Re: Direct I/O support (patches included)

2013-02-18 Thread Dag Wieers

On Mon, 18 Feb 2013, Linda Walsh wrote:


Hi dag, I really appreciate your working on this,
but it is really annoying hard and tedious.

_I_ am not certain about all the requirements of Direct I/O,

I.e. would have to research (goog/kernel source...etc).

It may be different on different platforms, I _vaguely_ remember
'talking'(email) with someone working on 'dd', and they were telling
me how they had to compensate for a change in the kernel which used
to handle the buffering of partial sector reads/writes for those
who did directio on a device.  Then they decided that much hand-holding
was wrong because, IMO, they basically wanted people to use the buffer
cache -- since for most people, and most things it's a good thing.


It is different on some platforms, iirc the iozone source code has 
provisions for three (VX_DIRECT, O_DIRECT or O_DIRECTIO), albeit 
manageable. I would be already happy providing the functionality for 
systems supporting O_DIRECT (can't test the others anyway).




Sorry about my example below -- I'd already replaced the --directio in
the shell script with --drop-cache -- which I'd forgotten I already
had in the script (memory for these things is completely gone!)..

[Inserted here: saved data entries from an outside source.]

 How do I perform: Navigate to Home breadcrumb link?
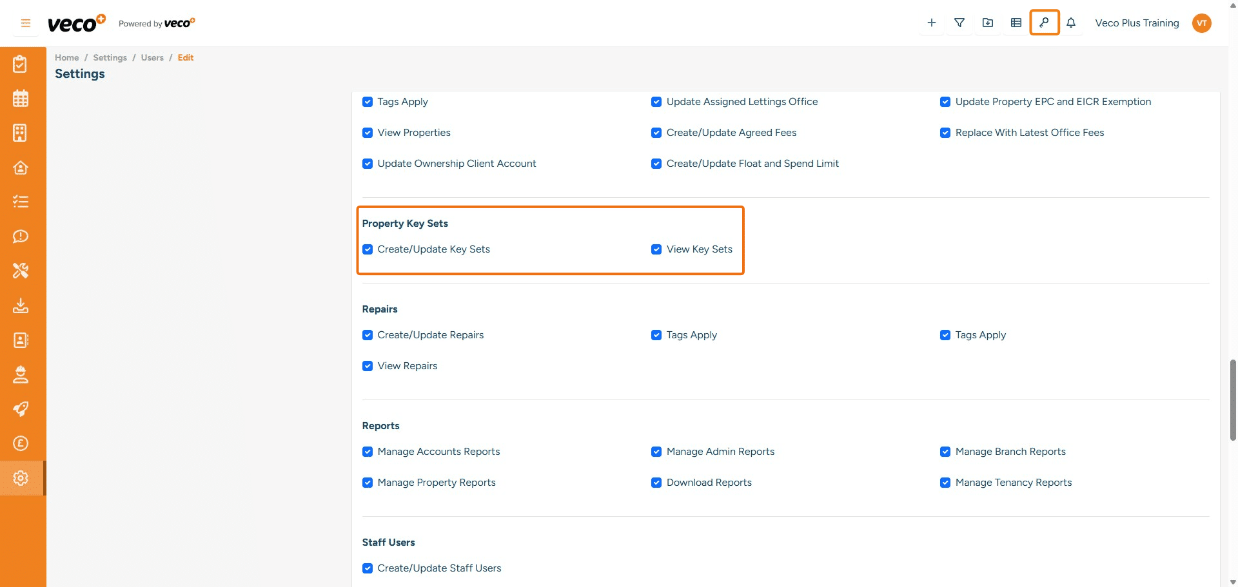point(66,57)
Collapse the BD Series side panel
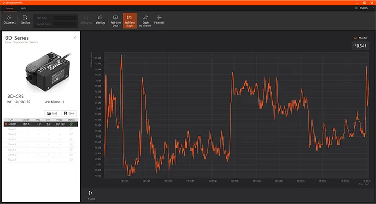 [75, 38]
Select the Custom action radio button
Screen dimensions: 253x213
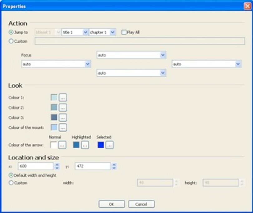11,41
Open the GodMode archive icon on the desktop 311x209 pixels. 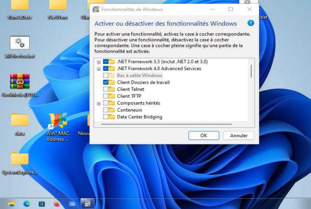(21, 82)
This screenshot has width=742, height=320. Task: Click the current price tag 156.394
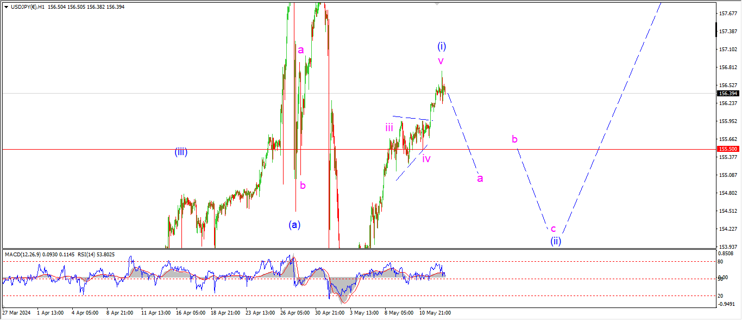728,93
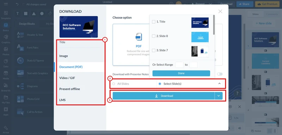This screenshot has width=282, height=135.
Task: Expand the Download button arrow options
Action: [x=219, y=96]
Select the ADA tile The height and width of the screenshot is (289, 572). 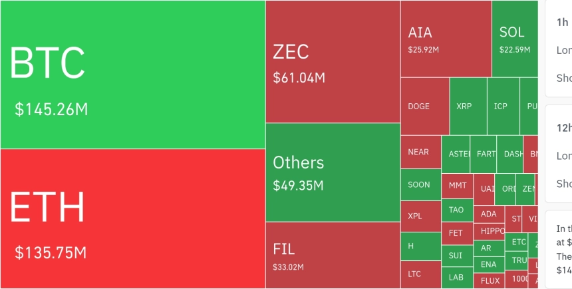click(x=489, y=214)
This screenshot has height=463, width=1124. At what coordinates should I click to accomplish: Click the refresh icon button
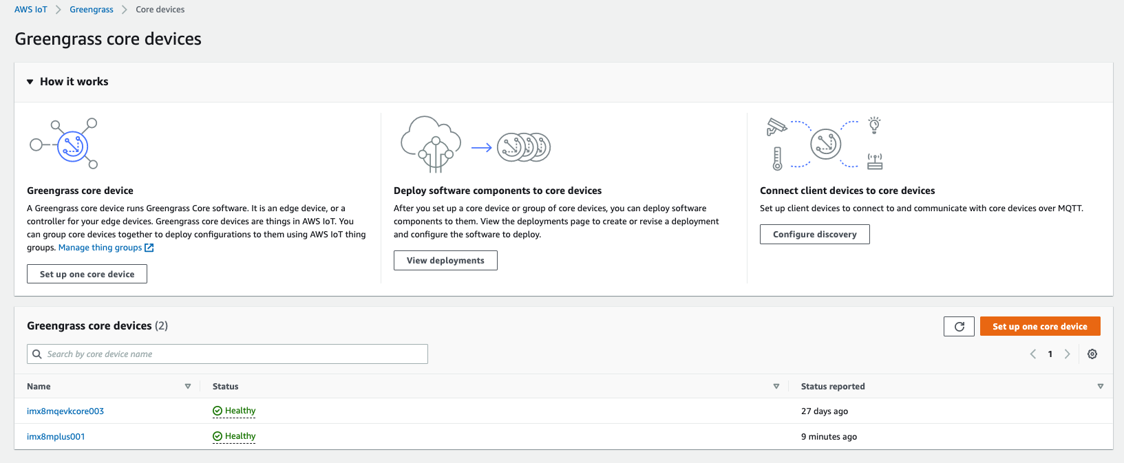coord(959,327)
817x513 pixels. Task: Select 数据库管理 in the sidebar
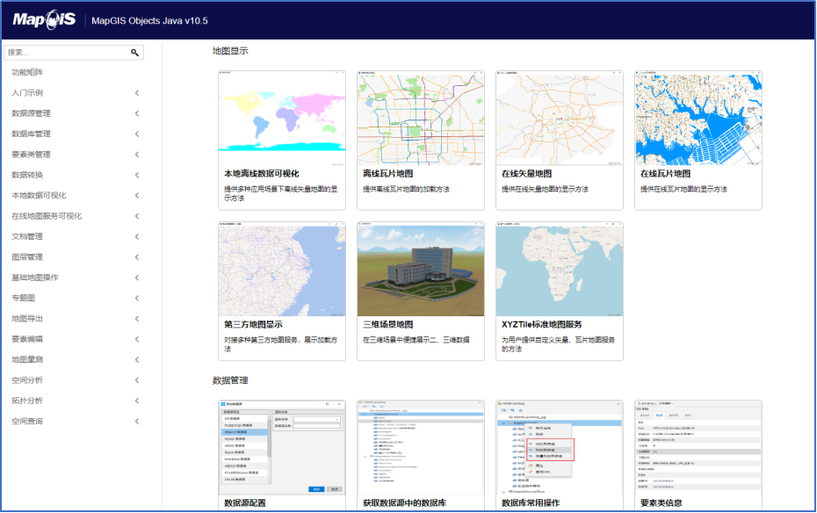tap(32, 134)
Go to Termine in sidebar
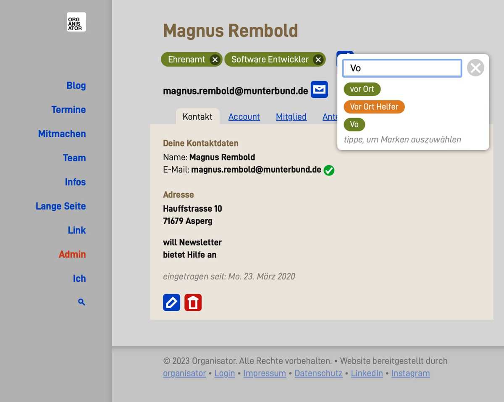This screenshot has width=504, height=402. [x=68, y=110]
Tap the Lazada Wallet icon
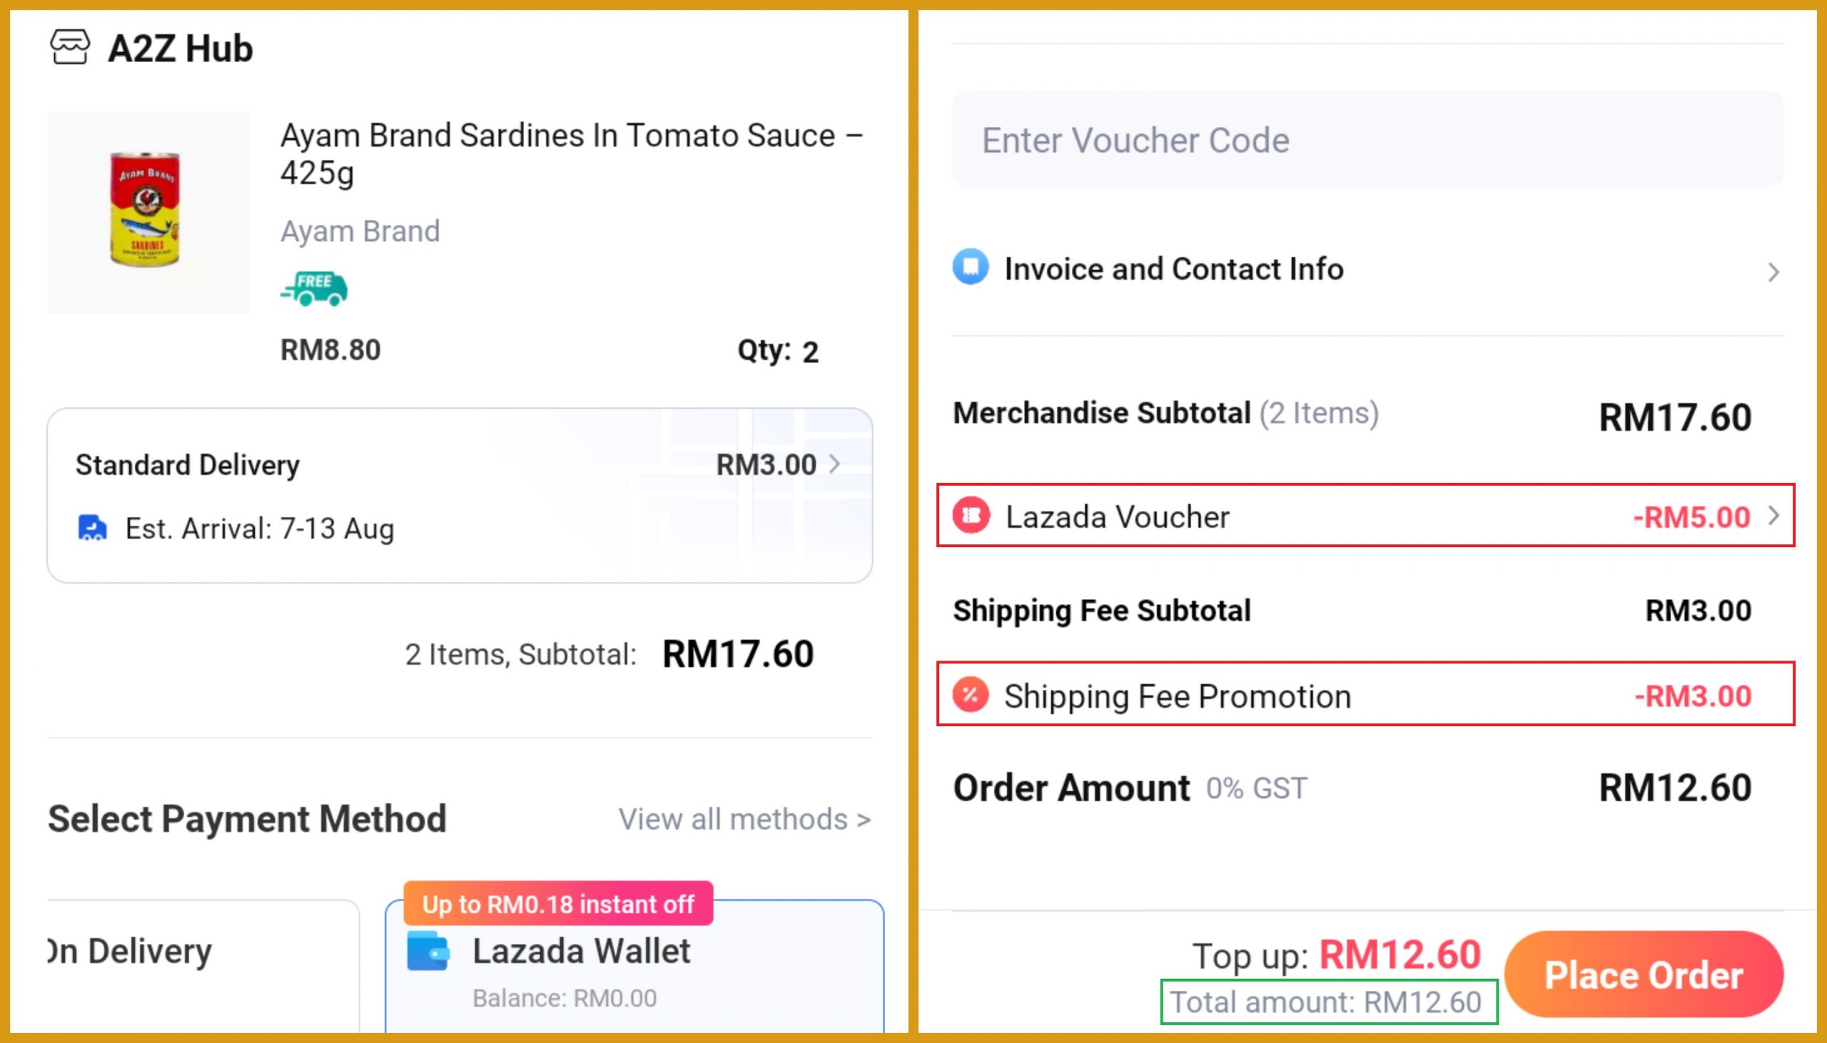Screen dimensions: 1827x1043 click(428, 951)
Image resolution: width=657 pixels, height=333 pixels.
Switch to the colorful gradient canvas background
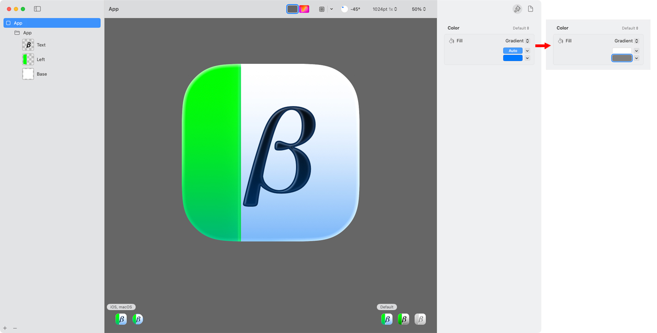coord(304,9)
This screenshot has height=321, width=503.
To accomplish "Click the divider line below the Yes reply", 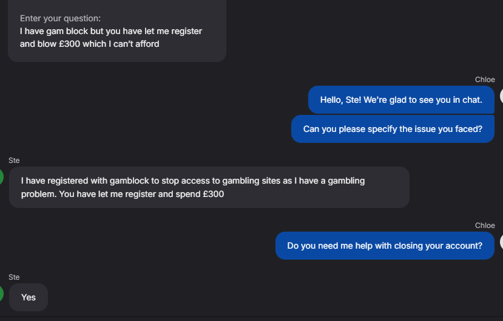I will pyautogui.click(x=251, y=317).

But really, it did have the direct-io in the statement before I
changed it into a drop cache.


Ok, the Invalid argument error could be because the filesystem did not 
support direct I/O (e.g. NTFS) or there was a misalignment. On the system 
I wrote this patch for, it simply works out of the box on NFS. (RHEL5 64bit)



Anyway, the first thing I'd want to find out is why it is writing to a socket 
for a local file copy?


Because even when running rsync locally, it works as client-server over a 
socket ?




It's going to be hard for direct I/O to make a difference (if it is workable,
the fact that they move a 'window' over the source emulating a memory-mapped
file isn't real helpful lining up memory with the sectors, but the minimums
we need to go for a minimum read size of 4096 (am pretty sure that we have to 
do that even on short files, and the kernel will just tell us we got less).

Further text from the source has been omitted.